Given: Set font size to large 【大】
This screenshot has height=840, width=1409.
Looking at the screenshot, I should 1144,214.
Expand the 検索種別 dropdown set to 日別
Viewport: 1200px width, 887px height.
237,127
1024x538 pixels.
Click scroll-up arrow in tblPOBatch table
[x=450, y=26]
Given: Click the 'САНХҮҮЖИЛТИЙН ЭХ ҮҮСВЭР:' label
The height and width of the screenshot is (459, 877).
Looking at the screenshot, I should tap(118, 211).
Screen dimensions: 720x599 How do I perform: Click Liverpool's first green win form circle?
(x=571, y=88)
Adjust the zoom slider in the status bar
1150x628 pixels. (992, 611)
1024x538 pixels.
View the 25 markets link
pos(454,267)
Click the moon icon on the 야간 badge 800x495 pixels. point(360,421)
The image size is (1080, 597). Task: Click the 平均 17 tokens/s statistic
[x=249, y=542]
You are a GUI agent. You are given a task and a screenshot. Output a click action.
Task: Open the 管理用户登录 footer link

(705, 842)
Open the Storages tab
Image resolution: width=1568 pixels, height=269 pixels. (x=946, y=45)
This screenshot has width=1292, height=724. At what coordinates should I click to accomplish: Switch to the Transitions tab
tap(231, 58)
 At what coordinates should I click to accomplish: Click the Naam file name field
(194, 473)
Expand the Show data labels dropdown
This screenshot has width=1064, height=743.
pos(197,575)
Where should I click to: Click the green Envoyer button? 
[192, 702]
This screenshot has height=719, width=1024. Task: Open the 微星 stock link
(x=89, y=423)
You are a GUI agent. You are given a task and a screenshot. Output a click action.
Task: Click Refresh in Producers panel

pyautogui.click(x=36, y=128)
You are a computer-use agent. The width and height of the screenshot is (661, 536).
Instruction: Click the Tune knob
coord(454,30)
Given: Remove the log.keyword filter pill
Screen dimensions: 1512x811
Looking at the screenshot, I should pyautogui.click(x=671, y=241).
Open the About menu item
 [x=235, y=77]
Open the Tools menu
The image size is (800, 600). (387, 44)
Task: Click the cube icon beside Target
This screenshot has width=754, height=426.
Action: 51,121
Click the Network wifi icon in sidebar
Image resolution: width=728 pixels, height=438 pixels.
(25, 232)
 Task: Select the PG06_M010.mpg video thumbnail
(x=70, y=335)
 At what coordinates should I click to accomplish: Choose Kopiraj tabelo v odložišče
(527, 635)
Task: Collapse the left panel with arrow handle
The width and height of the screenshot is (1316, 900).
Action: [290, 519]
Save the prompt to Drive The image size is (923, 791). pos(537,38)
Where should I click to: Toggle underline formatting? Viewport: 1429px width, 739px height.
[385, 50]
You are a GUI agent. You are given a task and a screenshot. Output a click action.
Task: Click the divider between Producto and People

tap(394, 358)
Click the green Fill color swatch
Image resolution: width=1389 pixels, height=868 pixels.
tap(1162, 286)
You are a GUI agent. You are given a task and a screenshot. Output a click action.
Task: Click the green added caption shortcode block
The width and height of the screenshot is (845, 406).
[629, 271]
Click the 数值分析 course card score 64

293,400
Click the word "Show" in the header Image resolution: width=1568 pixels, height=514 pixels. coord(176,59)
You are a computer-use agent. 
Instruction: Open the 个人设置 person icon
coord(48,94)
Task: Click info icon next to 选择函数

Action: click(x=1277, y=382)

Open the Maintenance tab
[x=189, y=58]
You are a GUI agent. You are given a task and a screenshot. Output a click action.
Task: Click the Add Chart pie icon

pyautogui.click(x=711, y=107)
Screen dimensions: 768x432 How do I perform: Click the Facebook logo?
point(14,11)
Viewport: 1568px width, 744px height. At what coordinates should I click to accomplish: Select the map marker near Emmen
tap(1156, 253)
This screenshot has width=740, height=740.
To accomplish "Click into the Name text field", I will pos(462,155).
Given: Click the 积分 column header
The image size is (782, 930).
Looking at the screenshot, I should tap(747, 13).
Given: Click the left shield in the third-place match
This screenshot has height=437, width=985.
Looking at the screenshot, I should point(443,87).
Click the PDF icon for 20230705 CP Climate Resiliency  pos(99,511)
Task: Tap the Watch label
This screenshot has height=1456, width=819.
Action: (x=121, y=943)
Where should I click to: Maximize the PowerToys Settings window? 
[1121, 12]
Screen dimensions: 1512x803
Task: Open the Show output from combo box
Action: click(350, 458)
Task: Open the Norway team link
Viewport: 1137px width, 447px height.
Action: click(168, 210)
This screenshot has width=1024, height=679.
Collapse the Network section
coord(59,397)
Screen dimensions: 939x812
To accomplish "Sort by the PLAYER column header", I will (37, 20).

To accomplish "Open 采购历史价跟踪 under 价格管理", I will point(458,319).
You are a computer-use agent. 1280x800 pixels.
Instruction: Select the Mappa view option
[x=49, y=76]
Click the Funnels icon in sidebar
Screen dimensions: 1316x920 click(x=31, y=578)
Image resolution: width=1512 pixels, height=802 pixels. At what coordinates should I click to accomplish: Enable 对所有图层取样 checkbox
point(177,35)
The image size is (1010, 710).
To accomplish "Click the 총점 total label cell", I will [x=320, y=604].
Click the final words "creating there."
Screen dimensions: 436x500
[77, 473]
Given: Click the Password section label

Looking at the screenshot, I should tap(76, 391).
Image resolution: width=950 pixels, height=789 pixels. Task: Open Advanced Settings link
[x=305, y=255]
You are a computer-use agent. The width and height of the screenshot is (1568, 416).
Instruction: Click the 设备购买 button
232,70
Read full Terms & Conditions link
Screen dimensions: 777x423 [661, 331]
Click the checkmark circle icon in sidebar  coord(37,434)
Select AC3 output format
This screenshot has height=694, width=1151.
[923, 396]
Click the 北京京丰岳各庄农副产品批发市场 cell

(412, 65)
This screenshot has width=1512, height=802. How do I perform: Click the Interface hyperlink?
◇ ◇ ◇ ◇ ◇ ◇ ◇
* [Exercise] Transcribe the records. Keep every word exactly as it stands.

* [Result of this task]
Given: Set font size to large 【大】
This screenshot has height=840, width=1409.
Looking at the screenshot, I should 1144,214.
Expand the 検索種別 dropdown set to 日別
Viewport: 1200px width, 887px height.
237,127
1024x538 pixels.
Click scroll-up arrow in tblPOBatch table
[x=450, y=26]
Given: Click the 'САНХҮҮЖИЛТИЙН ЭХ ҮҮСВЭР:' label
The height and width of the screenshot is (459, 877).
Looking at the screenshot, I should tap(118, 211).
Screen dimensions: 720x599 How do I perform: Click Liverpool's first green win form circle?
(x=571, y=88)
Adjust the zoom slider in the status bar
1150x628 pixels. (992, 611)
1024x538 pixels.
View the 25 markets link
pos(454,267)
Click the moon icon on the 야간 badge 800x495 pixels. point(360,421)
The image size is (1080, 597). Task: Click the 平均 17 tokens/s statistic
[x=249, y=542]
You are a GUI agent. You are given a task and a screenshot. Output a click action.
Task: Open the 管理用户登录 footer link

(705, 842)
Open the Storages tab
Image resolution: width=1568 pixels, height=269 pixels. (x=946, y=45)
This screenshot has width=1292, height=724. At what coordinates should I click to accomplish: Switch to the Transitions tab
tap(231, 58)
 At what coordinates should I click to accomplish: Click the Naam file name field
(194, 473)
Expand the Show data labels dropdown
This screenshot has width=1064, height=743.
pos(197,575)
Where should I click to: Click the green Envoyer button? 
[192, 702]
This screenshot has height=719, width=1024. Task: Open the 微星 stock link
(x=89, y=423)
You are a GUI agent. You are given a task and a screenshot. Output a click action.
Task: Click Refresh in Producers panel

pyautogui.click(x=36, y=128)
You are a computer-use agent. The width and height of the screenshot is (661, 536).
Instruction: Click the Tune knob
coord(454,30)
Given: Remove the log.keyword filter pill
Screen dimensions: 1512x811
Looking at the screenshot, I should pyautogui.click(x=671, y=241).
Open the About menu item
 [x=235, y=77]
Open the Tools menu
The image size is (800, 600). (387, 44)
Task: Click the cube icon beside Target
This screenshot has width=754, height=426.
Action: 51,121
Click the Network wifi icon in sidebar
Image resolution: width=728 pixels, height=438 pixels.
(25, 232)
 Task: Select the PG06_M010.mpg video thumbnail
(x=70, y=335)
 At what coordinates should I click to accomplish: Choose Kopiraj tabelo v odložišče
(527, 635)
Task: Collapse the left panel with arrow handle
The width and height of the screenshot is (1316, 900).
Action: [290, 519]
Save the prompt to Drive The image size is (923, 791). pos(537,38)
Where should I click to: Toggle underline formatting? Viewport: 1429px width, 739px height.
[385, 50]
You are a GUI agent. You are given a task and a screenshot. Output a click action.
Task: Click the divider between Producto and People

tap(394, 358)
Click the green Fill color swatch
Image resolution: width=1389 pixels, height=868 pixels.
tap(1162, 286)
You are a GUI agent. You are given a task and a screenshot. Output a click action.
Task: Click the green added caption shortcode block
The width and height of the screenshot is (845, 406).
[629, 271]
Click the 数值分析 course card score 64

293,400
Click the word "Show" in the header Image resolution: width=1568 pixels, height=514 pixels. coord(176,59)
You are a computer-use agent. 
Instruction: Open the 个人设置 person icon
coord(48,94)
Task: Click info icon next to 选择函数

Action: click(x=1277, y=382)

Open the Maintenance tab
[x=189, y=58]
You are a GUI agent. You are given a task and a screenshot. Output a click action.
Task: Click the Add Chart pie icon

pyautogui.click(x=711, y=107)
Screen dimensions: 768x432 How do I perform: Click the Facebook logo?
point(14,11)
Viewport: 1568px width, 744px height. At what coordinates should I click to accomplish: Select the map marker near Emmen
tap(1156, 253)
This screenshot has width=740, height=740.
To accomplish "Click into the Name text field", I will pos(462,155).
Given: Click the 积分 column header
The image size is (782, 930).
Looking at the screenshot, I should tap(747, 13).
Given: Click the left shield in the third-place match
This screenshot has height=437, width=985.
Looking at the screenshot, I should point(443,87).
Click the PDF icon for 20230705 CP Climate Resiliency  pos(99,511)
Task: Tap the Watch label
This screenshot has height=1456, width=819.
Action: (x=121, y=943)
Where should I click to: Maximize the PowerToys Settings window? 
[1121, 12]
Screen dimensions: 1512x803
Task: Open the Show output from combo box
Action: click(350, 458)
Task: Open the Norway team link
Viewport: 1137px width, 447px height.
Action: click(168, 210)
This screenshot has width=1024, height=679.
Collapse the Network section
coord(59,397)
Screen dimensions: 939x812
To accomplish "Sort by the PLAYER column header", I will (37, 20).

To accomplish "Open 采购历史价跟踪 under 价格管理", I will point(458,319).
You are a computer-use agent. 1280x800 pixels.
Instruction: Select the Mappa view option
[x=49, y=76]
Click the Funnels icon in sidebar
Screen dimensions: 1316x920 click(x=31, y=578)
Image resolution: width=1512 pixels, height=802 pixels. At what coordinates should I click to accomplish: Enable 对所有图层取样 checkbox
point(177,35)
The image size is (1010, 710).
To accomplish "Click the 총점 total label cell", I will [x=320, y=604].
Click the final words "creating there."
Screen dimensions: 436x500
[77, 473]
Given: Click the Password section label

Looking at the screenshot, I should tap(76, 391).
Image resolution: width=950 pixels, height=789 pixels. Task: Open Advanced Settings link
[x=305, y=255]
You are a computer-use agent. The width and height of the screenshot is (1568, 416).
Instruction: Click the 设备购买 button
232,70
Read full Terms & Conditions link
Screen dimensions: 777x423 [661, 331]
Click the checkmark circle icon in sidebar  coord(37,434)
Select AC3 output format
This screenshot has height=694, width=1151.
[923, 396]
Click the 北京京丰岳各庄农副产品批发市场 cell

(412, 65)
This screenshot has width=1512, height=802. How do I perform: Click the Interface hyperlink?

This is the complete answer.